##### PROVIDED DATA #####

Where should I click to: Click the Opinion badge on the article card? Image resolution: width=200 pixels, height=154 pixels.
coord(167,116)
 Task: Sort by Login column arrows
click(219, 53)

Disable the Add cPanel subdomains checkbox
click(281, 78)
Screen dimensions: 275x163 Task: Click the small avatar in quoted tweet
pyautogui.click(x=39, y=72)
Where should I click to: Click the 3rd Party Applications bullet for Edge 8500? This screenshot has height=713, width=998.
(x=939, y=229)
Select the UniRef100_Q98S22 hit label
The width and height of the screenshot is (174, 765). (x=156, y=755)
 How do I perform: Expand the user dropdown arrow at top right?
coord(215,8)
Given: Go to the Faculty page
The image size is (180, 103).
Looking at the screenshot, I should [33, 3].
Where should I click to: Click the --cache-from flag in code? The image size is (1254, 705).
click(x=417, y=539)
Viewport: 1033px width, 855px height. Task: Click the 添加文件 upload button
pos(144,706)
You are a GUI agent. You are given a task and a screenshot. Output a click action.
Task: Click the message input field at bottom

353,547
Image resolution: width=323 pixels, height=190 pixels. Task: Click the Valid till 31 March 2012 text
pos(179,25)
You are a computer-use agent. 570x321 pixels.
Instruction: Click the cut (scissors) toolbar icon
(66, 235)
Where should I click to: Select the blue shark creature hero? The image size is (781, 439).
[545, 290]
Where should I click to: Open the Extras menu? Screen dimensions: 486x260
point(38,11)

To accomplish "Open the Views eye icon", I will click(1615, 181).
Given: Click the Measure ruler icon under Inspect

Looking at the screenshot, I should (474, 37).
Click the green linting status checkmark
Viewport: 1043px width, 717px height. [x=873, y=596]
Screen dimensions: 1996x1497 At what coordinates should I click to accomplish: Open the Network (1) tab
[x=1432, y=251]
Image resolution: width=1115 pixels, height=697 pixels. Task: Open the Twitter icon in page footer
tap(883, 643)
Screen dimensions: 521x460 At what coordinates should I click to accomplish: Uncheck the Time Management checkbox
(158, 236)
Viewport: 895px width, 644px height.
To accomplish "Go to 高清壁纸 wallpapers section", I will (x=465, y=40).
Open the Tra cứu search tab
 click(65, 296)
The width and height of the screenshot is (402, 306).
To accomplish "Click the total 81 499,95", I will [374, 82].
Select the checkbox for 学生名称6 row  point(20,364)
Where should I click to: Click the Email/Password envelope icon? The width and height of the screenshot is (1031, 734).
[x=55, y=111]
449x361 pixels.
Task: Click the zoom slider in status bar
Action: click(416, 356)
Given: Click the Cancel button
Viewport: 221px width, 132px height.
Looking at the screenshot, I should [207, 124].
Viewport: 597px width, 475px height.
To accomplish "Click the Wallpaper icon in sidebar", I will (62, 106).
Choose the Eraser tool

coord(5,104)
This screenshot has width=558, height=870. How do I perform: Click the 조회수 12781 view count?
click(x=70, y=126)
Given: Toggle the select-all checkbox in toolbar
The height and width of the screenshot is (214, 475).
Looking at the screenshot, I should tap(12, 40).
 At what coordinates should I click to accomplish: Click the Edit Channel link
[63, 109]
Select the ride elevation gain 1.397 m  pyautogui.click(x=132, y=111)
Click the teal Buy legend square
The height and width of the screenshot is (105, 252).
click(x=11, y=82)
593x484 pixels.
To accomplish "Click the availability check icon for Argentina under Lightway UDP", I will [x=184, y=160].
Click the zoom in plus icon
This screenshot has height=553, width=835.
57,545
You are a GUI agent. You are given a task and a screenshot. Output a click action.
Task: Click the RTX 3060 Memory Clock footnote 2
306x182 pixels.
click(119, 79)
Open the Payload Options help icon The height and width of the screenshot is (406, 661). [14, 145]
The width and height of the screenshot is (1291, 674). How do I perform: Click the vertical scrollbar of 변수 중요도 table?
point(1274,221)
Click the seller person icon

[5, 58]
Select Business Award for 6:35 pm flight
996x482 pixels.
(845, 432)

#####

TASK: Rewrite the records above, starting from the first line and going on through the line with "pos(144,706)", with "checkbox" replaced by "check box" and everything else left unchanged.

TASK OUTPUT:
Where should I click to: Click the Opinion badge on the article card? Image resolution: width=200 pixels, height=154 pixels.
coord(167,116)
 Task: Sort by Login column arrows
click(219, 53)

Disable the Add cPanel subdomains check box
click(281, 78)
Screen dimensions: 275x163 Task: Click the small avatar in quoted tweet
pyautogui.click(x=39, y=72)
Where should I click to: Click the 3rd Party Applications bullet for Edge 8500? This screenshot has height=713, width=998.
(x=939, y=229)
Select the UniRef100_Q98S22 hit label
The width and height of the screenshot is (174, 765). (x=156, y=755)
 How do I perform: Expand the user dropdown arrow at top right?
coord(215,8)
Given: Go to the Faculty page
The image size is (180, 103).
Looking at the screenshot, I should [33, 3].
Where should I click to: Click the --cache-from flag in code? The image size is (1254, 705).
click(x=417, y=539)
Viewport: 1033px width, 855px height. Task: Click the 添加文件 upload button
pos(144,706)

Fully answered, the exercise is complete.